## EXERCISE BRIEF
Copy every line of the material below, from the line holding "Новинки (182, 89)" through the line holding "Contact (1204, 86)", inclusive, and leave all text unchanged except the answer coordinates. Multiply each answer coordinate by 2.6 and round it to a whole number, rounding halves up.

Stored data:
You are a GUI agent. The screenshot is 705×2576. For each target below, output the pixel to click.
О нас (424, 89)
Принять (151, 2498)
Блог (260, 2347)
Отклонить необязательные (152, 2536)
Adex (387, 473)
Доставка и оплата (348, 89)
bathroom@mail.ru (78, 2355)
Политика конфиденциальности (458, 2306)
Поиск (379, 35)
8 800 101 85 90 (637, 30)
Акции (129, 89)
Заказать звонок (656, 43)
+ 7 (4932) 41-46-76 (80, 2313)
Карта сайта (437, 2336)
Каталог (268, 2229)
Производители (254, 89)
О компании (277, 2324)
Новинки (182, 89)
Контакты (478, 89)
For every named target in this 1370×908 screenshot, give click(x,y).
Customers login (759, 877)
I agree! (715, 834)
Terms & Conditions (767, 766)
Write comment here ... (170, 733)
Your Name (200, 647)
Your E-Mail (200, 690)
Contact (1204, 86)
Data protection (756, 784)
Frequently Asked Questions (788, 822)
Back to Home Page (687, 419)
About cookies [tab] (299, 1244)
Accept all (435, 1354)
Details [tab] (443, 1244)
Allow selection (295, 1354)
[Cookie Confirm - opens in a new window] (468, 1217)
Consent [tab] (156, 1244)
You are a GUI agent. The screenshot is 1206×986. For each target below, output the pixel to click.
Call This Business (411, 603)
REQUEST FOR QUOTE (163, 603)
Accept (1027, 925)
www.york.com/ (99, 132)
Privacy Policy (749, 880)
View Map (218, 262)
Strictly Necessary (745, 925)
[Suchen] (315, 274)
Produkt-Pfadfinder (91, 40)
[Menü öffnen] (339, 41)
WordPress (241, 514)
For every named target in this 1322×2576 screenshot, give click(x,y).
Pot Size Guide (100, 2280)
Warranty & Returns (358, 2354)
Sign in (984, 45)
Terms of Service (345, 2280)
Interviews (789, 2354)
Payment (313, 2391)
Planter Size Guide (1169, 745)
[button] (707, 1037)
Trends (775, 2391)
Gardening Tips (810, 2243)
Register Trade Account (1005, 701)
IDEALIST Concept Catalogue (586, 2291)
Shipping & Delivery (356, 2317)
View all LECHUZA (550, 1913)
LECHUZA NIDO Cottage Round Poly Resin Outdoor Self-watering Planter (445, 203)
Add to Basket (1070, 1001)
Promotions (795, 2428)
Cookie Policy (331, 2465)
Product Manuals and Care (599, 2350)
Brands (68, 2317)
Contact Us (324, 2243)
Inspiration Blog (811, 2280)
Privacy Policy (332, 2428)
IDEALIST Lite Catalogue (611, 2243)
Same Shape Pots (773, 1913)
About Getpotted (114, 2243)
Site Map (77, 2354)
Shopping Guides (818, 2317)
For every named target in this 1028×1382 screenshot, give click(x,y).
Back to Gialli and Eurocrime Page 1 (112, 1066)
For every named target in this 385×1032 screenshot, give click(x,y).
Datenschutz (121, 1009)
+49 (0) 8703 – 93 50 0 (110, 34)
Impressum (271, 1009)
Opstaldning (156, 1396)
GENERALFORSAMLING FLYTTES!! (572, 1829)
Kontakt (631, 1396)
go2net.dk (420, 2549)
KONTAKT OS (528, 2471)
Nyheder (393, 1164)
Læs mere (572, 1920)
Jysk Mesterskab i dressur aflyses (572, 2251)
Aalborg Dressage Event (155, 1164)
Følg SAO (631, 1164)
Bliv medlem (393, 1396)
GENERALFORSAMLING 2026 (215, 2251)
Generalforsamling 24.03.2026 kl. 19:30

## RESULT BELOW
Новинки (473, 231)
Контакты (1243, 231)
For every named target in this 1370×908 screenshot, give click(x,y).
Customers login (1973, 2280)
I agree! (1859, 2168)
Terms & Conditions (1994, 1992)
Write comment here ... (442, 1906)
Your Name (520, 1682)
Your E-Mail (520, 1794)
Contact (3130, 224)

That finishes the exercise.